If you read the detail in the above link, you’d of recognised that there isn’t a fix for this issue, just an easing off of it. The appraiser will continue it would seem, to interfere with the WUA Scan Cache, causing some of it to vanish, and thus be downloaded from WSUS again, the best we can do is bring the appraiser up to a certain version to reduce the effect, or disable the Scheduled Task that runs the appraiser.

image

Let’s put a PowerShell script into a Configuration Baseline and trot it out the door, to detect if there is a build up of clients that need their Appraiser upgraded.

Create a new Configuration Item, call it what you want, but I used Appraiser DLL Check, then add a new Setting and call it DLL Check:

Make sure you have Setting type set to Script, and Data type set to String

For the Discovery script click Edit Script

Make sure Script language is set to Windows PowerShell

Add in the following, making sure its formatted correctly (paste and check it is okay in notepad!)

# Get DLL Appraiser compliance status

#Get registry value

$Compliant = $true

$val = (Get-ItemProperty -path ‘HKLM:\SOFTWARE\Microsoft\Windows NT\CurrentVersion\AppCompatFlags\Appraiser’).LastAttemptedRunDataVersion

# Check if within ranges

if ($val -ne $null) # Not exist is compliant (not installed)
{
    if ($val -lt 1704)
    {

    # Non-compliant

        $Compliant = $false

    }

    if ($val -gt 1749 -And $val -lt 1752)
    {
        $Compliant = $false
    }
}

# Return compliance status ($false = non-compliant)

if ($Compliant -eq $false)
{
    $Compliant
}

This script will nothing as a statement of compliance if the LastAttemptedRunDataVersion registry value does not exist, or if it is within bounds defined above, it will return False for non-compliance if not within the bounds.

Now switch to Compliance Rules and add a new Rule, call it DLL Check or whatever.

This is how you should configure it:

image

Rule type should be Value, the value returned by the specified script should be Equals, and the following values should be set to True

You can set Noncompliance severity for reports to anything other than None if you wish.

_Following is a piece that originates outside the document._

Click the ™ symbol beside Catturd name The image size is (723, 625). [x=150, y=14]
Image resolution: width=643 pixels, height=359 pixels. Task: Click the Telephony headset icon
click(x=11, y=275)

Now add this Configuration Item to a Configuration Baseline, and deploy the Baseline out to your estate, after piloting on a few devices.

I would recommend targeting your own machine, and creating\changing the registry value: HKEY_LOCALMACHINE\SOFTWARE\Microsoft\Windows NT\CurrentVersion\AppCompatFlags\Appraiser\LastAttemptedRunDataVersion so as to test the Compliant\Non-compliant results from the script.

And don’t forget, you can create Compliant\Non-compliant collections using the SCCM Console, just right click a Configuration Baseline Deployment, and choose what type of collection you want created from the pop-out menu.

Hey Q, Jo, figures looking good, low turn-out of the Appraiser problem it looks!